Might work with an introduction of penalty tiers. The bigger you are, the heavier the fine. Because you're right. Something like $40.000 is pocket change for the likes of EA. They'd brush it off and continue business as usual.

In this case I think the old man yell at cloud is the correct response. The compromises in the past is not a good fit for 2021. It would be like going back to hand-cranked silent films. I love indies, but I also love my modern open worlds and flight simulators. You can't always have 100 000 people making a complex modern game to perfection at launch. If there was a restriction for patches it would for sure be a much bigger mess than we have today. We have to have standards and balances though, of course. And we in our end as customers can also do our part by being more restrictive around pre-ordering, and refrain from buying games that isn't up to par. Have some patience and wait for feedback, then decide.

You can't be serious.
 

cormack12

Gold Member
This means you're more likely going to wait until the equivalent of a rollup or service pack drops so the developers get the most bang for their buck. At least this way, devs can drop smaller more urgent hotfixes quickly when needed.
 

BigBooper

Member
This is gonna sound harsh, but to the people criticizing OP's suggestion and giving "old man yells at cloud" remarks, you guys truly are idiots.
I personally think this would is a valid idea that would force companies to give as-complete -as-possible products at launch. This way they cannot slack off and make half baked games and fix them later. If they abandon the games, their IP takes a hit as people start abandoning the game; of course they will release patches, but these would be actually patches and not the minimum to make the game work.
You're imagining a utopia that never existed and wouldn't exist. They patch games now and can get bad press for buggy games now... but you think having to pay a penalty would make them release more than just the minimum they had to. Based on what?

What needs to happen is people wait for reviews and patches before buying games. If a game is released buggy, why would you buy it before it's patched?
 

CuNi

Member
I feel like that idea wouldn't really stop tripple A rich corps from releasing half assed software but more so hurt the indie dev that now has to really calculate if a update will ever be compensated.
40k for a update for a indie dev is probably 25% of the budged the game was made on over several years.
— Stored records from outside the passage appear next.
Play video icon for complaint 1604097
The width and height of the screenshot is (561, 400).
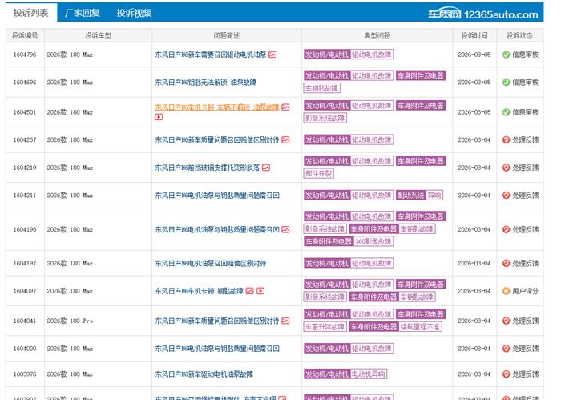pyautogui.click(x=260, y=291)
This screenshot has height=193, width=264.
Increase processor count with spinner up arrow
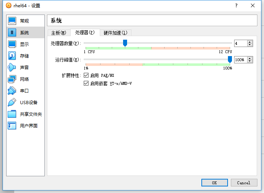[x=250, y=42]
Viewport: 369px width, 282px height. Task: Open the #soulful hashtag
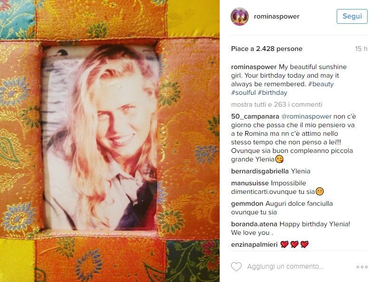243,93
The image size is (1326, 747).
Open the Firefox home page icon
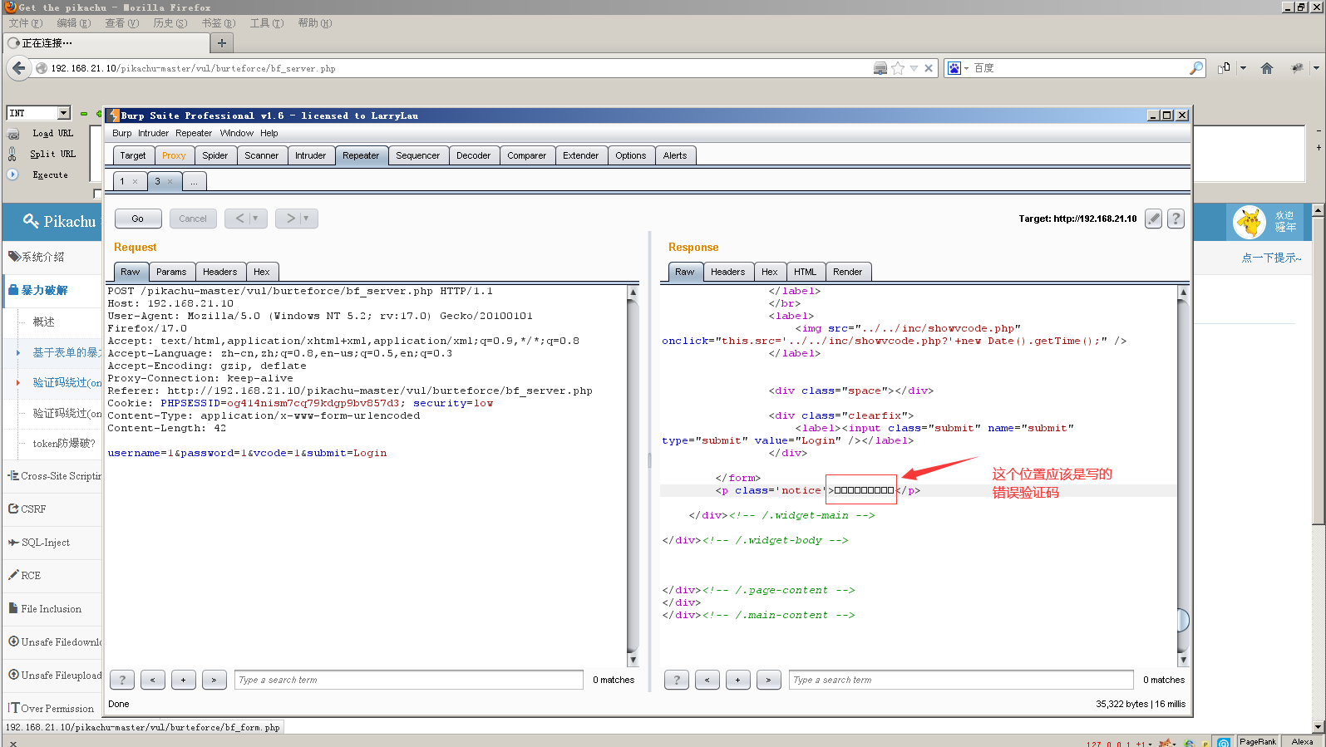pos(1266,68)
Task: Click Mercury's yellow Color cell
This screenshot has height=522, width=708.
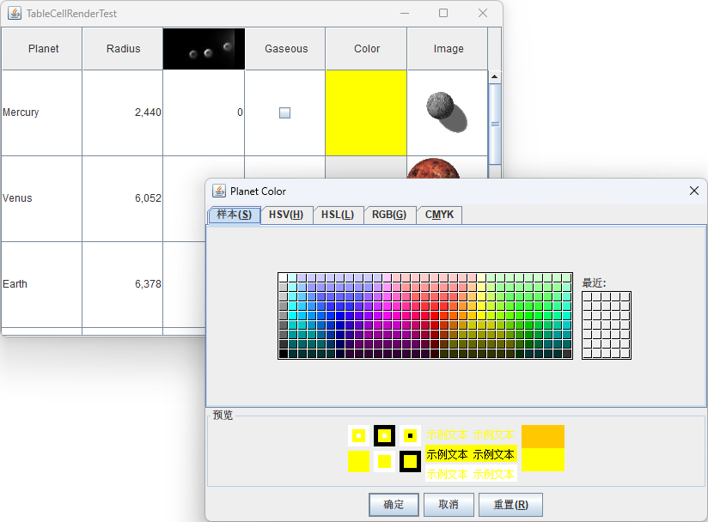Action: 366,112
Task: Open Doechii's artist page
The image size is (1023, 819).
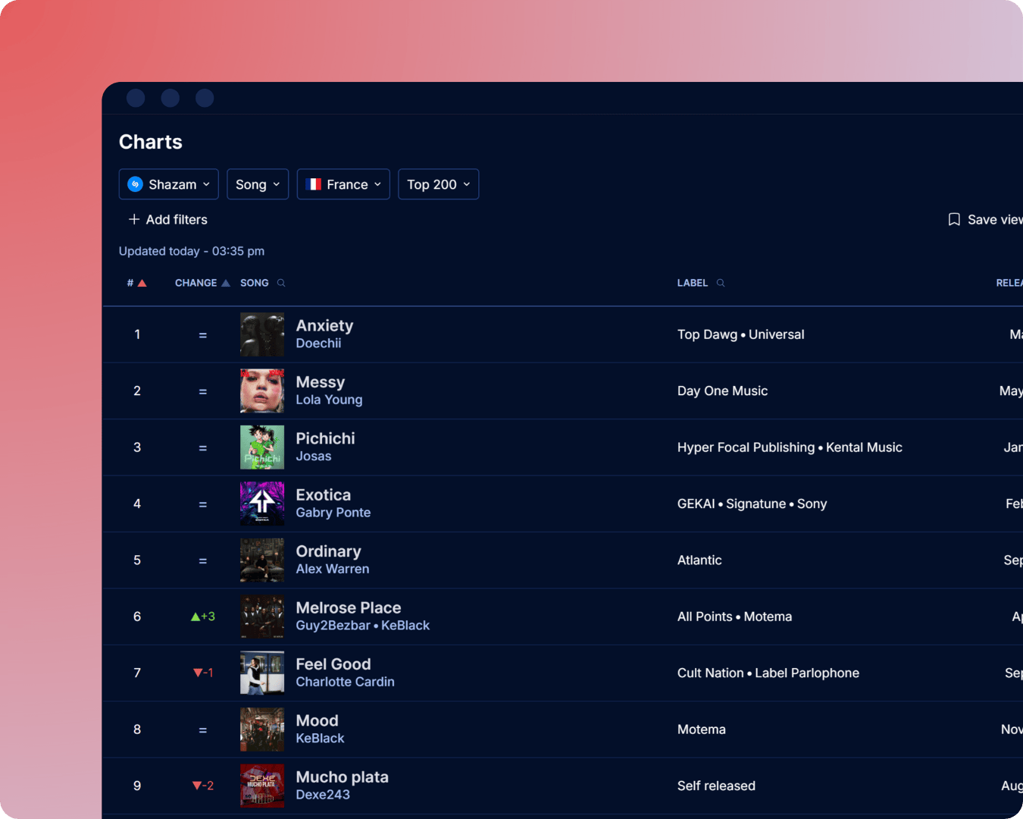Action: pyautogui.click(x=318, y=343)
I feel like there should be a team inside MS that looks at games on release and/or play them and then give out fines based on how poorly a game runs, how many crashes it has in given timeframe etc.
Like don't take the submitted version, test the retail release.
 

Filben

Member
Gonna hurt indie developers and smaller studios. Big corporations will still keep fucking their customers, sorry, their fanatic fellowship.

And even without the fee these days there are still many games left unpatched and in a state they should not be in.
 

Allandor

Member
This makes me sense. Studios would just stop to patch games on consoles.
Instead Sony and Ms should faster throw them out of the shop and hold back payments until very bugged (unplayable) games get patched.
 

bad guy

as bad as Danny Zuko in gym knickers
Games have gotten more complex leading to more bugs, and internet connections have improved dramatically over the years.

Maybe just wait a few days when a game comes out to inform yourself, it's not that hard.
 
I wish they would have the balls to not even allow a game to release without it being up to a standard. They need to put more heat on publishers. We don't expect perfection but paying for broken games? That's unacceptable and scummy. Why is it becoming more frequent too? If it aint ready, DELAY THE FUCKING THING UNTIL IT IS!!!